To prepare CPZ derivatives, CPZ solution was irradiated with white light. The solution that was colourless at the beginning turned deep brown at the end of the irradiation, and the pH was shifted from 6.8 to 3.8. We then tested DAO activity with the addition of the solution of irradiated CPZ and found that the inhibitory capacity of CPZ against the enzyme was increased roughly 10-fold in terms of a K_i value after light irradiation compared with that of non-irradiated CPZ, and the inhibition pattern was no longer competitive type with respect to FAD (data not shown).

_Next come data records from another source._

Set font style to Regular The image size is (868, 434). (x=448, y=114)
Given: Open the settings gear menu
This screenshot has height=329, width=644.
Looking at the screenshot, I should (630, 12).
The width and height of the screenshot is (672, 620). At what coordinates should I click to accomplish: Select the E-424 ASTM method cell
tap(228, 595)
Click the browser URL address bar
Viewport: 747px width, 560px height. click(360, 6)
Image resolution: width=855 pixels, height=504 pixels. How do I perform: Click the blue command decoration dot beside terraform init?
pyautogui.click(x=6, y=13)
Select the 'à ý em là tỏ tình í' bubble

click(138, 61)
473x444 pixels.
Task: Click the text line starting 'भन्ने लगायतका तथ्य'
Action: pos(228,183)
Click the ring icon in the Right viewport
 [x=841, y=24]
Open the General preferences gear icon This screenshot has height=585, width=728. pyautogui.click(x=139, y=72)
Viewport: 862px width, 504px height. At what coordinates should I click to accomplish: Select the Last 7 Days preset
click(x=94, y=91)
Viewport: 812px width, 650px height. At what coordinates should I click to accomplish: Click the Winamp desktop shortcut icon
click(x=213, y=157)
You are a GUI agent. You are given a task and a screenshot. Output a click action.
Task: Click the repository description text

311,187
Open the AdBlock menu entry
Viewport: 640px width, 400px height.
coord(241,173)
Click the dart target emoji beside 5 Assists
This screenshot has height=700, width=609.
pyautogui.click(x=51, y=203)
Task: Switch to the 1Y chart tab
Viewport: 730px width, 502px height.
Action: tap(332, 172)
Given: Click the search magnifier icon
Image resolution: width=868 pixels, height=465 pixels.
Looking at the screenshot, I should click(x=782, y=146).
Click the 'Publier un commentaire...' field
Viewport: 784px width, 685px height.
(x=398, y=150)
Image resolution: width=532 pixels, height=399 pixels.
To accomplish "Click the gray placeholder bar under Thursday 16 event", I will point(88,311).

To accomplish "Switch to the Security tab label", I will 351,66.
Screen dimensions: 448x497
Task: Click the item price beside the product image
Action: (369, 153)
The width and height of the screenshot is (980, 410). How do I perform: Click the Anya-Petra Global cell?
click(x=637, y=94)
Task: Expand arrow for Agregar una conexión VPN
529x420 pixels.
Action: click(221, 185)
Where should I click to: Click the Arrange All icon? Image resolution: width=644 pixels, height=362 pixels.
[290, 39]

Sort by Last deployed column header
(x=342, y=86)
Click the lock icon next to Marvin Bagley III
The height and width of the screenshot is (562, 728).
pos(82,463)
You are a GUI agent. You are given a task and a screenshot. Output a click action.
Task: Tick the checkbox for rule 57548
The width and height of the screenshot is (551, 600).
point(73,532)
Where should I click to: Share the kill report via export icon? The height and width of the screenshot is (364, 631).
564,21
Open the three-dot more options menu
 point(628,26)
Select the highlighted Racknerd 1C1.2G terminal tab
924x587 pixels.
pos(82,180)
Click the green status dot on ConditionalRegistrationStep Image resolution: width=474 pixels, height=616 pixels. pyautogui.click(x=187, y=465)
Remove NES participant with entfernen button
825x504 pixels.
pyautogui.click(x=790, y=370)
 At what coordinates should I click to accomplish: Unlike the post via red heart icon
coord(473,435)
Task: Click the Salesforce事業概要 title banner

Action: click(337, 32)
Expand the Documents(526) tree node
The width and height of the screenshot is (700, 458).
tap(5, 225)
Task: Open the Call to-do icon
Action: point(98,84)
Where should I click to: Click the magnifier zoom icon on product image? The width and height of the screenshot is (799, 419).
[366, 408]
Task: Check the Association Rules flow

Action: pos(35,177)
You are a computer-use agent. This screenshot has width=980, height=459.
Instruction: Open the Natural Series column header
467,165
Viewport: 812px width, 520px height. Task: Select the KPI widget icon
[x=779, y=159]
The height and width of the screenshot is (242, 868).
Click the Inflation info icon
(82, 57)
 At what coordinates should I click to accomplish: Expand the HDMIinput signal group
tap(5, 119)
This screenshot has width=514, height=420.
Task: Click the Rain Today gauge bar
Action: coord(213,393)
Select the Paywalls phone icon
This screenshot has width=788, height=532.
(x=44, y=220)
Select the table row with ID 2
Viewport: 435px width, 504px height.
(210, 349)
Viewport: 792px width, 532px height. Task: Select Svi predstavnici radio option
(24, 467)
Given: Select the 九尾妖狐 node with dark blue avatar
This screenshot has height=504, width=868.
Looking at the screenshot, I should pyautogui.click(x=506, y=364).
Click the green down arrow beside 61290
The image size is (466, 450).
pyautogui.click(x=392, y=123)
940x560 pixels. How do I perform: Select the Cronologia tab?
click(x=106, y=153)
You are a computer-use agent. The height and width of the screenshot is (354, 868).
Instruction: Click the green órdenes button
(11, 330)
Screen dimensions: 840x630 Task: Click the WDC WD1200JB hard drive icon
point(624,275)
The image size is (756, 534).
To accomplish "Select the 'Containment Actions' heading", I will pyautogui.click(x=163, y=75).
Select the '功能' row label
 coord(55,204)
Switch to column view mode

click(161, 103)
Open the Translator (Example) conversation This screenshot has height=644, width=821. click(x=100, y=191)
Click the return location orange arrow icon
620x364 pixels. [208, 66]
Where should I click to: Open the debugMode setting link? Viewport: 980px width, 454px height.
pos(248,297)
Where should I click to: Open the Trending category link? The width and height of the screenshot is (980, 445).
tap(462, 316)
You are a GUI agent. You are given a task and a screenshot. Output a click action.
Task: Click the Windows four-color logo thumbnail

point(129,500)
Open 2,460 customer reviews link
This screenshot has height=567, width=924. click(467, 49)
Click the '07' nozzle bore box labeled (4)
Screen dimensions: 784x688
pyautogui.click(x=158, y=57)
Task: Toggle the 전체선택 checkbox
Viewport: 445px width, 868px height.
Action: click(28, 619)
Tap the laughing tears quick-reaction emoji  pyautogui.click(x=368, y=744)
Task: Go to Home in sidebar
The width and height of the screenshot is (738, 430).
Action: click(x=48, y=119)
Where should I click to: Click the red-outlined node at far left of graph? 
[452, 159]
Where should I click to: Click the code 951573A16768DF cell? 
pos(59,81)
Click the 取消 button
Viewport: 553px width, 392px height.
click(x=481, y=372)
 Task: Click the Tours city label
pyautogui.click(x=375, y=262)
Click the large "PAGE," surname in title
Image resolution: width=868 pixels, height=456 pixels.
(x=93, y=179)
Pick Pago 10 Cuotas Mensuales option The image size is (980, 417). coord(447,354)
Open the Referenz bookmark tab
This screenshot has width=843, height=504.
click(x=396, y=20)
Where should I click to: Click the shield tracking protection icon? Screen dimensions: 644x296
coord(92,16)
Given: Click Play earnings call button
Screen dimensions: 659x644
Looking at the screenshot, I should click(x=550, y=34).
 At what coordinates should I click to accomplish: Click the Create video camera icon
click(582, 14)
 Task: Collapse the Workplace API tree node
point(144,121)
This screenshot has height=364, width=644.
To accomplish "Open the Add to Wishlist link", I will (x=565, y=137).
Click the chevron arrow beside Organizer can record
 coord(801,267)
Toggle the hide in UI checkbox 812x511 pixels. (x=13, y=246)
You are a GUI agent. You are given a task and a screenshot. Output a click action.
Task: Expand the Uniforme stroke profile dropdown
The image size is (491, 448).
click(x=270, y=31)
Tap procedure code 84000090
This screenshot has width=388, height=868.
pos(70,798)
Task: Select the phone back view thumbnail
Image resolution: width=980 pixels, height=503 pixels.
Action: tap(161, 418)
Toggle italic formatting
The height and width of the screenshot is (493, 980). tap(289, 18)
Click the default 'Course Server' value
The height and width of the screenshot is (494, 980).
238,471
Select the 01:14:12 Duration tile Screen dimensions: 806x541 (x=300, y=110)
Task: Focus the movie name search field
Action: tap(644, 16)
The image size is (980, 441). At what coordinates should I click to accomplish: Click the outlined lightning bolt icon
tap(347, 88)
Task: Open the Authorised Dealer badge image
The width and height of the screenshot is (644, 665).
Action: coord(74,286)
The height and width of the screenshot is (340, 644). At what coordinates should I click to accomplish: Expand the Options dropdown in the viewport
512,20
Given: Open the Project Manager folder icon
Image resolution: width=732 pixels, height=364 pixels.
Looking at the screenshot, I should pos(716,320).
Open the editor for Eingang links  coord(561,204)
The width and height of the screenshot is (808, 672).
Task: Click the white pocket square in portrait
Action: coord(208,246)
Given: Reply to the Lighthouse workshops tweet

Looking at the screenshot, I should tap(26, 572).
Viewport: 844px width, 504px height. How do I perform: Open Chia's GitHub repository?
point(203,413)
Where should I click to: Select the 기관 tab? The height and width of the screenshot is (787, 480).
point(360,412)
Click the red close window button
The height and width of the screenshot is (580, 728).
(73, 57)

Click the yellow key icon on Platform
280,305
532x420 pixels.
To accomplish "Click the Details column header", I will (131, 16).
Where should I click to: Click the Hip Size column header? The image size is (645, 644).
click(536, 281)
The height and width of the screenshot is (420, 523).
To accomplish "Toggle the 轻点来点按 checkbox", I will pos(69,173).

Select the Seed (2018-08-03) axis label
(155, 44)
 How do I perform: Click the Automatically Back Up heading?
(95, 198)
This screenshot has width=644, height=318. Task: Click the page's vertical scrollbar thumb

Separation and identification of inhibitory CPZ photoproducts

To identify the active compounds that possess a stronger inhibitory effect than the original CPZ, we first conducted gel filtration to fractionate the compounds in the irradiated solution. The eluates were examined for the ability to inhibit the enzymatic activity. As shown in Figure 2, the absorption data revealed that there were three peaks on the chromatogram based on the absorbance at 254 nm: fractions #12, 36 and 44. Among them, the 12th fraction, which appeared very near the void volume and corresponded to the first absorption peak, showed the strongest inhibition (82% inhibition of DAO activity). In contrast, the last-eluting absorbance peak (strongest absorption at fraction #44) showed weak inhibitory effects (maximal 20% inhibition of DAO activity) (data not shown).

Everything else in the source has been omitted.